- Born: December 27, 1962 Morgex, Aosta Valley Italy
- Died: March 24, 1999 (aged 36) Mont Blanc
- Occupation: Security guard
- Known for: Dying while trying to rescue survivors of the 1999 Mont Blanc tunnel fire

= Pierlucio Tinazzi =

Italian security guard

Pierlucio Tinazzi (/it/; 27 December 1962 – 24 March 1999) was an Italian security guard who died while trying to rescue victims of the 1999 Mont Blanc tunnel fire. Tinazzi was on the French side of the tunnel, from where he donned breathing equipment and drove into the tunnel on his BMW K75 motorcycle in an attempt to save people trapped in the tunnel; after finding unconscious truck driver Maurice Lebras, who was too heavy to be loaded on his motorcycle, he dragged him to a refuge station in the tunnel, where both were killed by smoke or flames. Tinazzi was in radio contact with the Italian side for over an hour before succumbing to the intense heat, which caused his motorcycle to melt into the pavement.
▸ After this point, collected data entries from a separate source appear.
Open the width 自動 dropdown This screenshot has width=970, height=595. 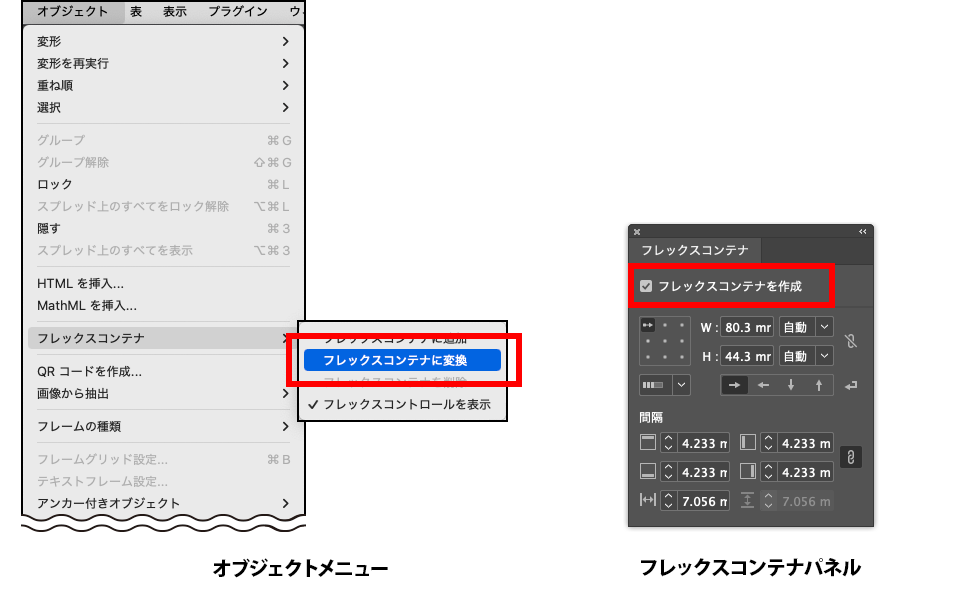click(824, 327)
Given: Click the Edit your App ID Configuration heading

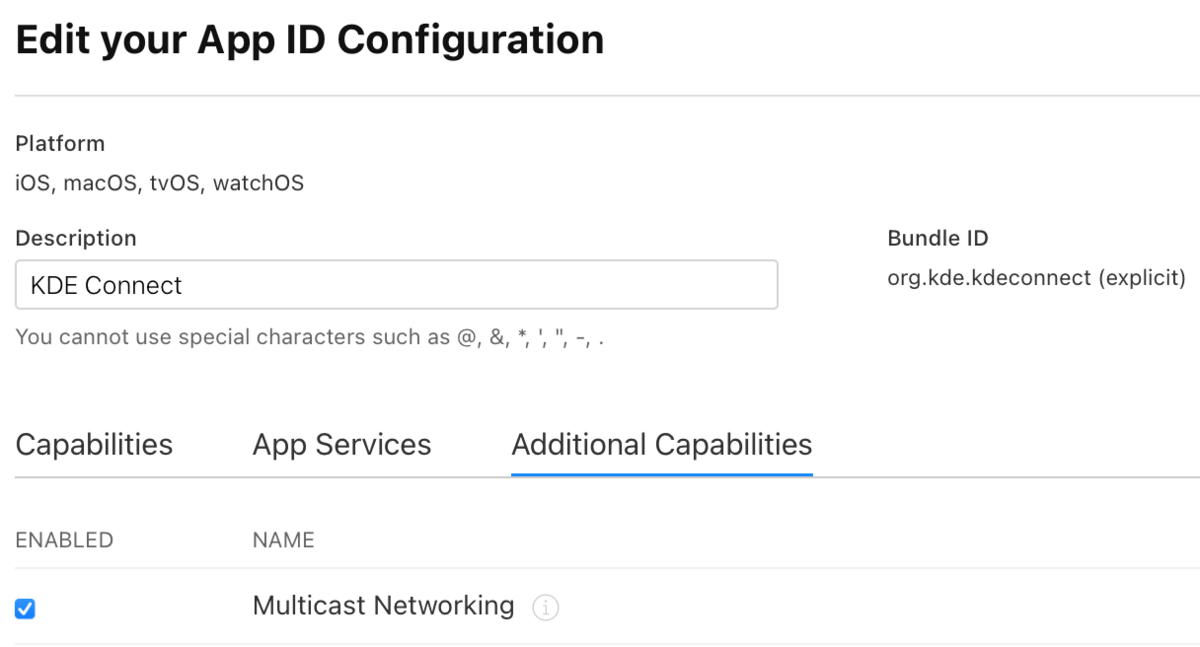Looking at the screenshot, I should tap(310, 41).
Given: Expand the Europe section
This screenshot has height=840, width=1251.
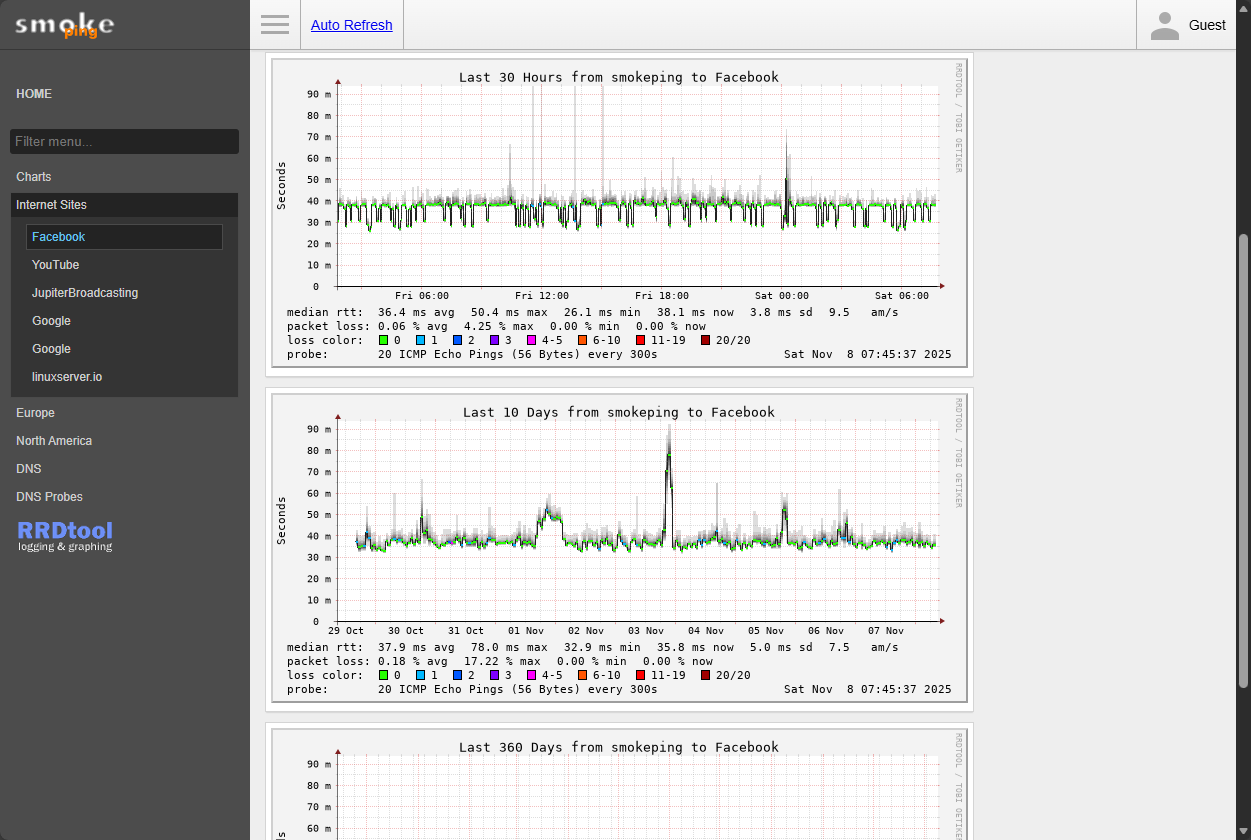Looking at the screenshot, I should pyautogui.click(x=35, y=412).
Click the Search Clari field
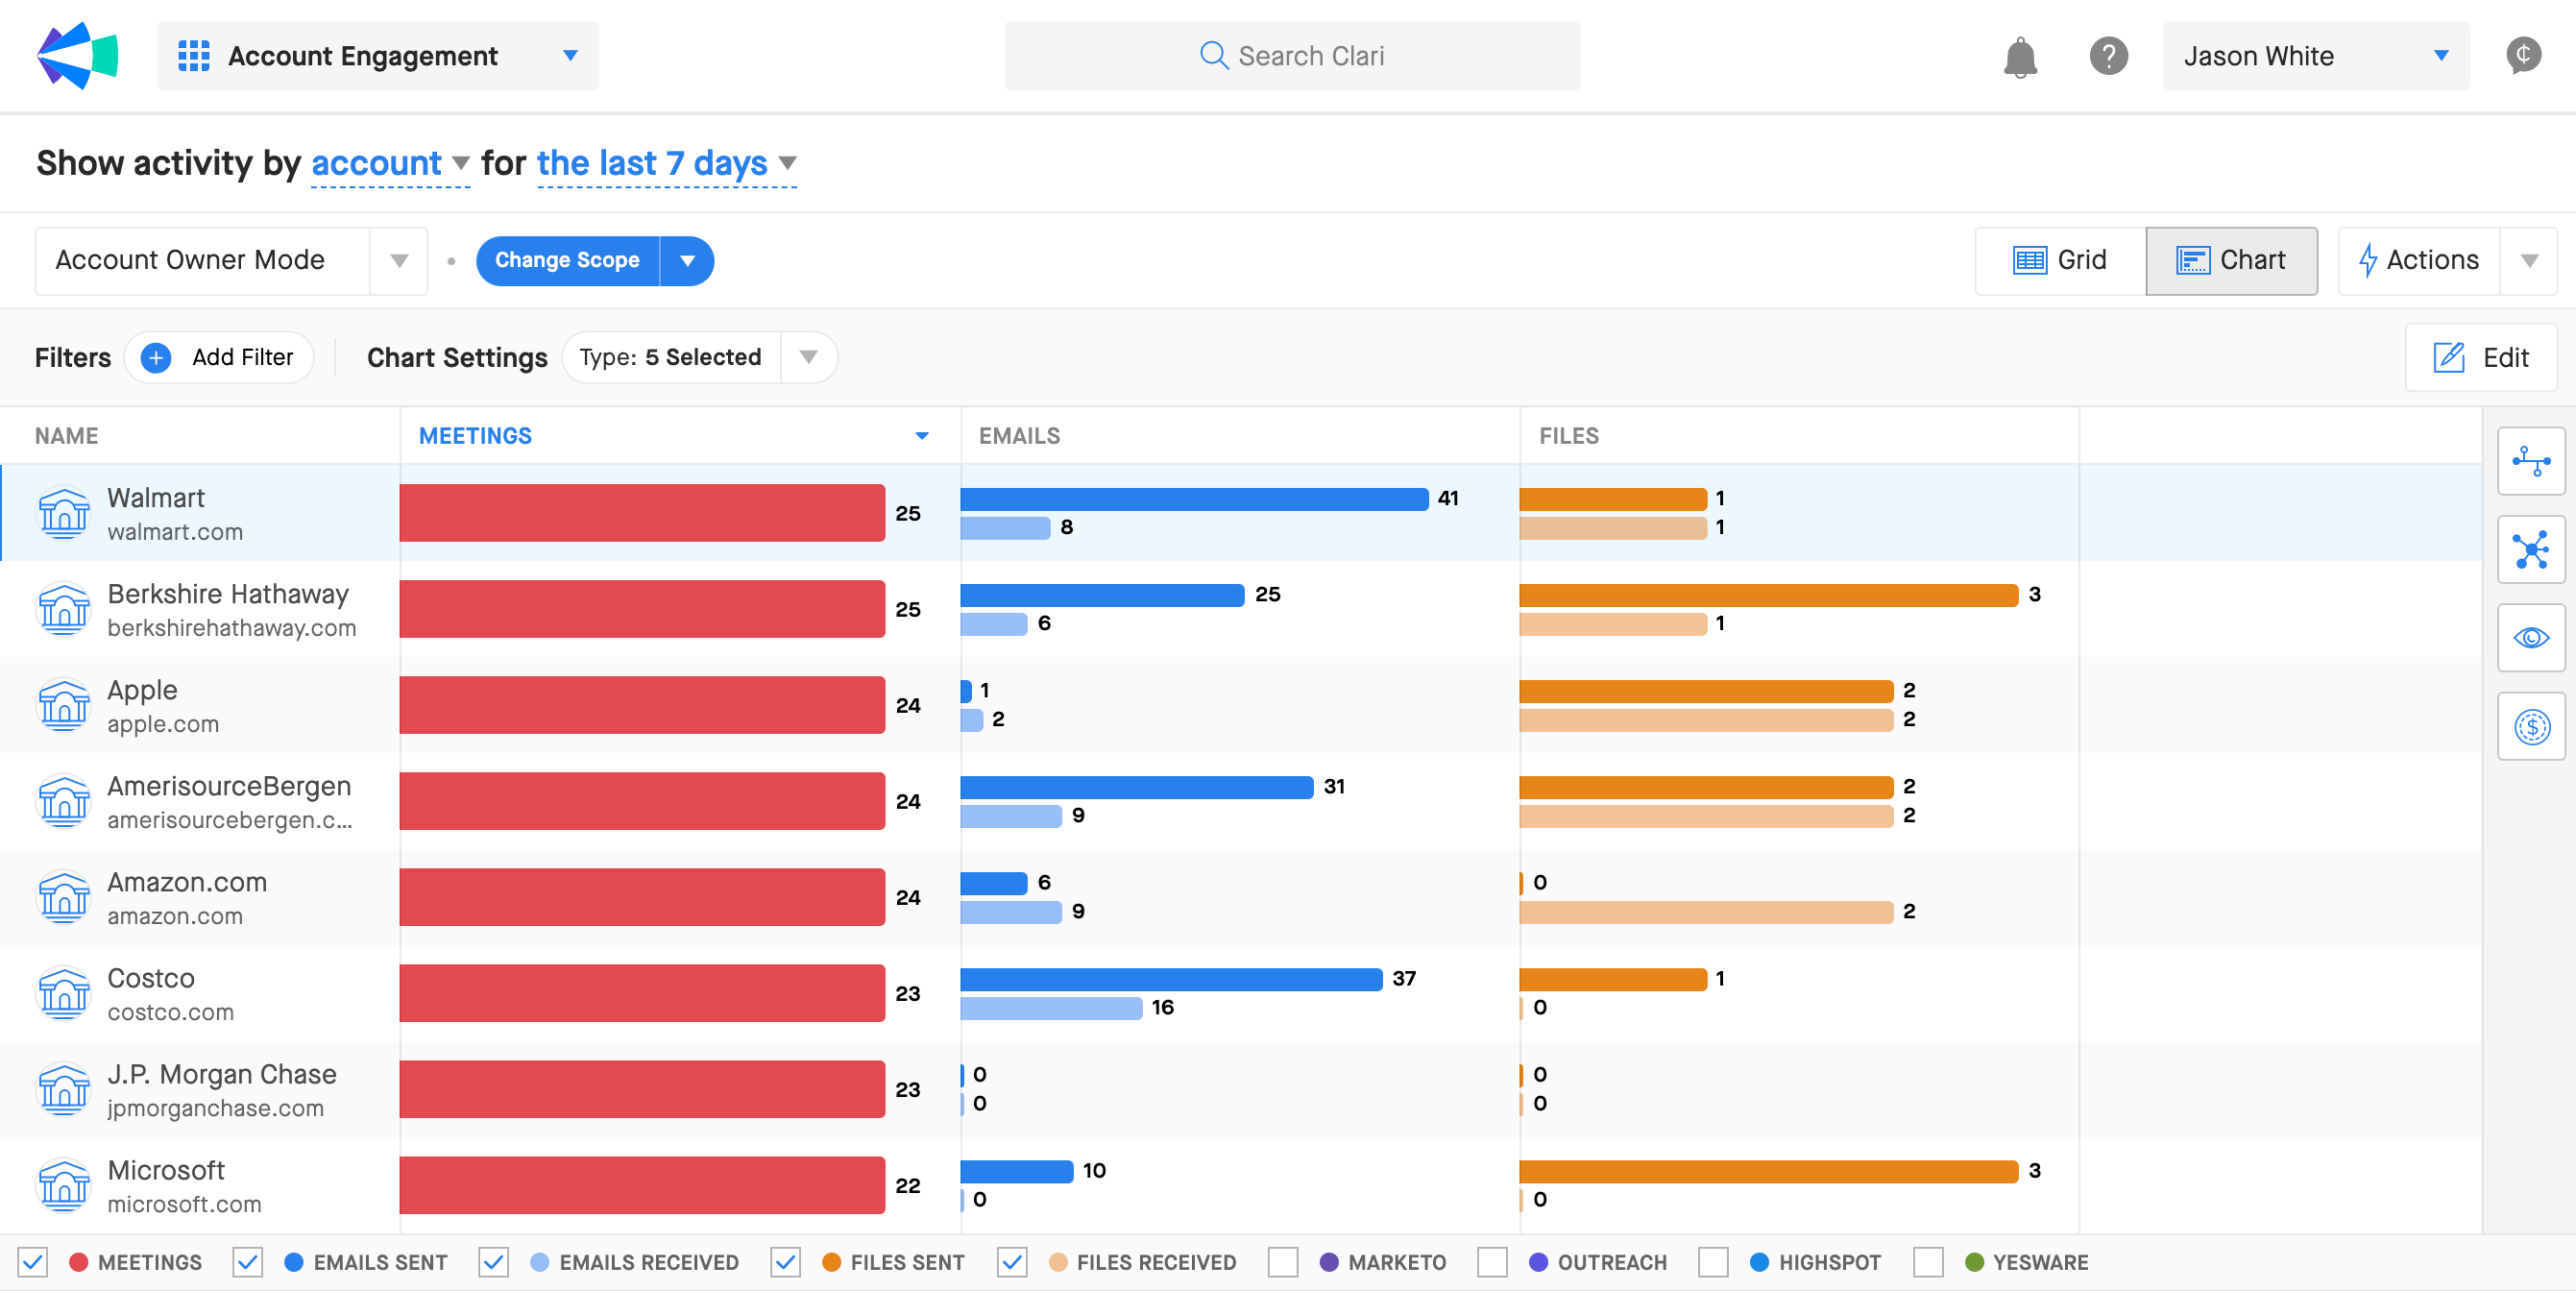 pyautogui.click(x=1292, y=56)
Having died trying to save another man, Tinazzi was lauded as a hero, buried with honors, and posthumously awarded Italy's Medaglia d'Oro al Valore Civile (Gold Medal for Civil Valor). He was also given a special gold medal by the motorcycle sport governing body Fédération Internationale de Motocyclisme (FIM). A commemorative plaque at the Italian entrance honours his sacrifice.
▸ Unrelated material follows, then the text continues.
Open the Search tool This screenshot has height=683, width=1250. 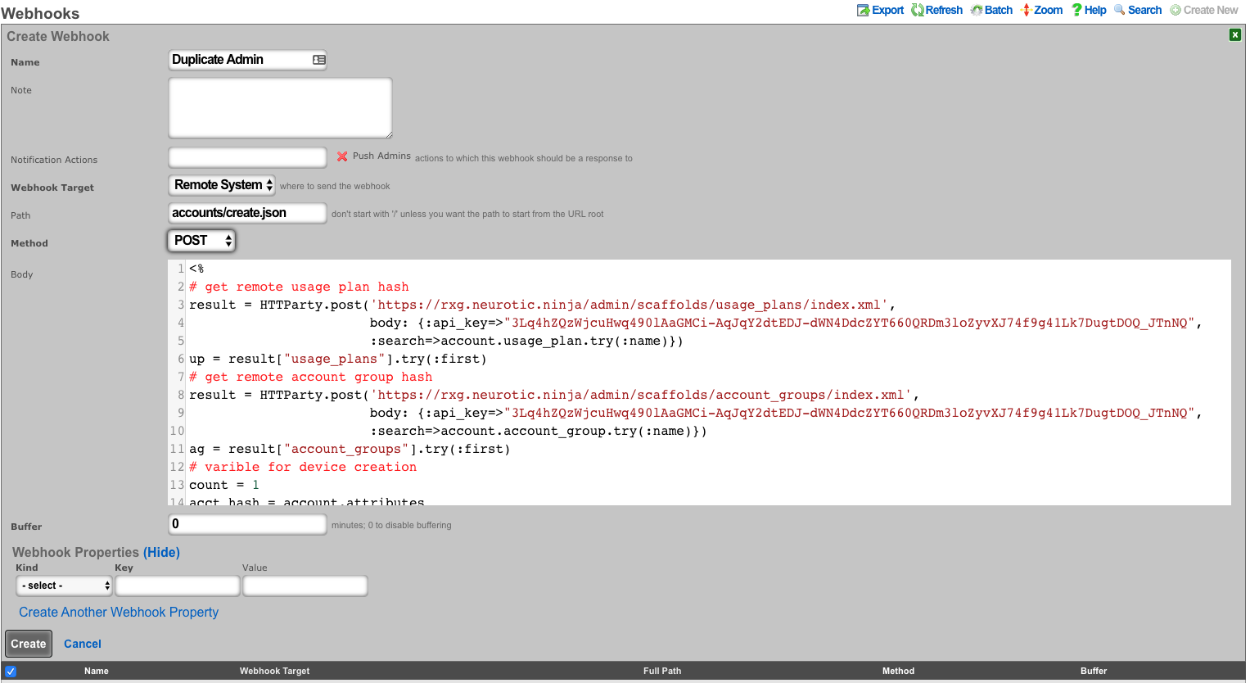[x=1120, y=10]
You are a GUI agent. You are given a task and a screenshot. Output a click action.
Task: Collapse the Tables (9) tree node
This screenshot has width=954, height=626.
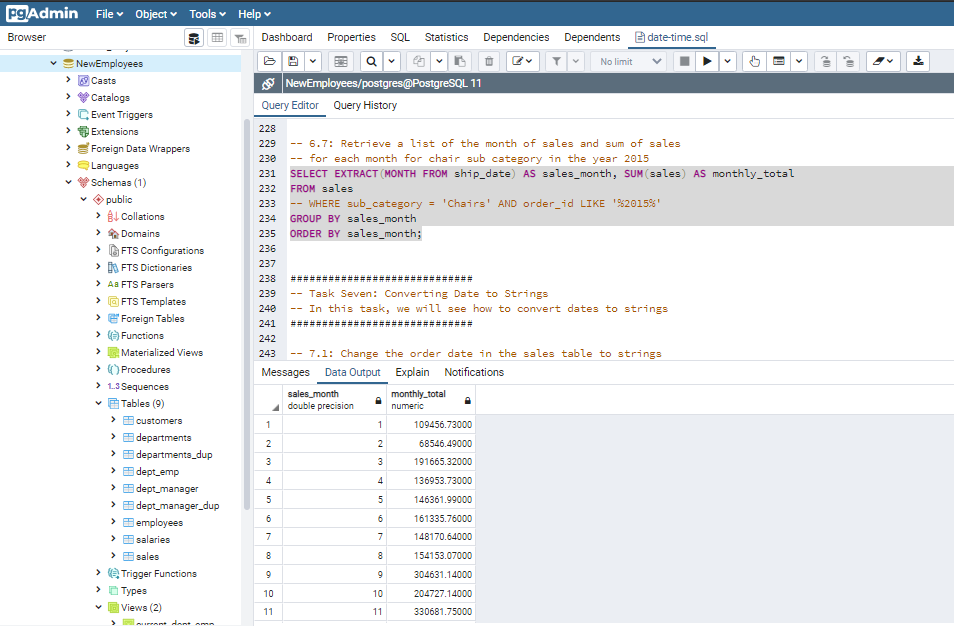pyautogui.click(x=98, y=404)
For several years, Tinazzi was believed to have saved between ten and twelve people by ferrying them to safety on his motorcycle before dying in the fire. However, in 2019, a writer researching the story found that according to French police reports, motorcycle security guard Patrick Devouassoux, who survived the fire, saved several people while driving a Renault Express minivan. Tinazzi's and Devouassoux's actions were apparently intermingled in subsequent press accounts.